The Japanese conductor Seiji Ozawa, who led the most prestigious orchestras in the world, died on Tuesday at his home in Tokyo at the age of 88, according to local media reports this Friday.

According to public broadcaster NHK, in information collected by AFP, Ozawa died on February 6 of heart failure. The funeral was held privately and the news of his passing emerged in the last few hours.

Seiji Ozawa was born in 1935 in the Chinese province of Manchuria (a former Japanese colony) and began studying piano in elementary school. He broke two fingers playing rugby as a teenager and decided to try conducting orchestras instead. He became successful on an international level. In 1959, he moved abroad and met some of the biggest stars in the classical music world, including composer and conductor Leonard Barnstein. He worked as his assistant at the New York Philharmonic during the 1961-1962 season.

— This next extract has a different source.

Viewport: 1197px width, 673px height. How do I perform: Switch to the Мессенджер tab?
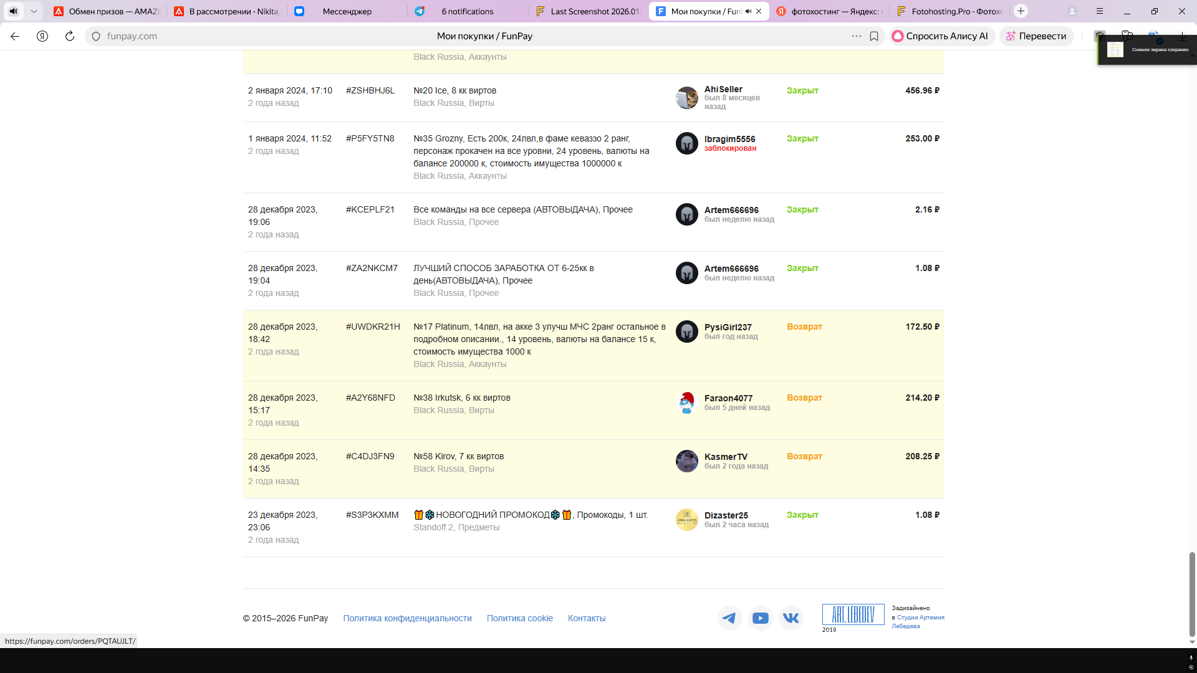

Ozawa conducted orchestras in Chicago, San Francisco and Toronto (Canada). He also worked for 29 years as music director of the Boston Symphony Orchestra, where an auditorium is named after him. The Boston Symphony Orchestra paid tribute to Ozawa in a statement and praised his work:

The Boston Symphony Orchestra remembers Maestro Ozawa not only as a legendary conductor, but also as a passionate mentor for future generations of musicians, generously offering his time to education and master classes. Even after his departure from the Boston Symphony in 2002 (he was Vienna State Opera music director from 2002–2010), he retained a connection to Tanglewood and the Tanglewood Music Center, leading the TMC Orchestra in several performances. This all complements his important work in Japan with the Saito Kinen Orchestra, which he co-founded in 1984, and the Seiji Ozawa Matsumoto Festival, both leading to the establishment of the Ozawa International Chamber Music Academy Okushiga to provide opportunities to outstanding students from countries in the region. Maestro Ozawa also founded the Seiji Ozawa Music Academy Opera Project in 2000 and the Seiji Ozawa Music Academy Orchestra Project in 2009, working actively to cultivate young musicians through performance. In 2005, he established the Seiji Ozawa International Academy Switzerland to educate European music students.